Homocysteine, Total, Serum
Use
An aid for screening patients suspected of having an inherited disorder of methionine metabolism such as cystathionine beta-synthase deficiency, methylenetetrahydrofolate reductase deficiency, methionine synthase deficiency, and cobalamin metabolism defects. It is used for screening and monitoring patients with suspected or confirmed disorders of methionine metabolism. The test is also used for evaluating vitamin B12 or folate deficiency.
Special Instructions
Patient's age and sex are required. Collection instructions include centrifuging and aliquoting serum into a plastic vial within 4 hours of collection.
Limitations
Homocysteine levels may be influenced by genetic factors, vitamin status, and environmental factors. There is controversy over its use as a cardiovascular risk predictor.
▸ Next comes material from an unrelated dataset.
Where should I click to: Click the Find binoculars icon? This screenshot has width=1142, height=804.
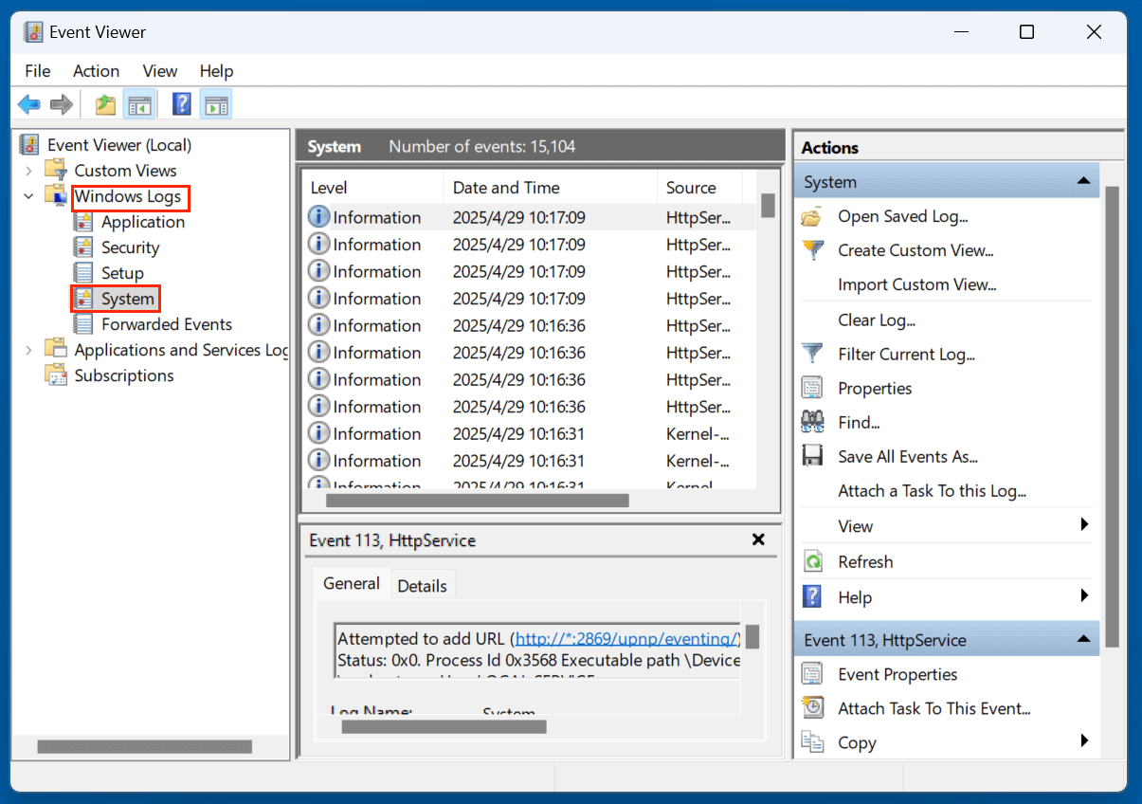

The test should be complemented with other biochemical screenings like plasma amino acids, quantitative acylcarnitines, and urine organic acids for a comprehensive evaluation of methionine metabolism disorders.
New York Approved
Methodology
Mass Spectrometry (LC-MS/MS)
Biomarkers
Result Turnaround Time
Not provided.
Related Documents
For more information, please review the documents below
Specimen
Serum
Volume
1 mL
Minimum Volume
0.4 mL
Container
Plastic vial
Collection Instructions
Within 4 hours of collection, centrifuge and aliquot serum into plastic vial.
Stability Requirements
| Temperature | Period |
|---|---|
| Room Temperature | 28 days |
| Refrigerated | 28 days |
| Frozen | 309 days |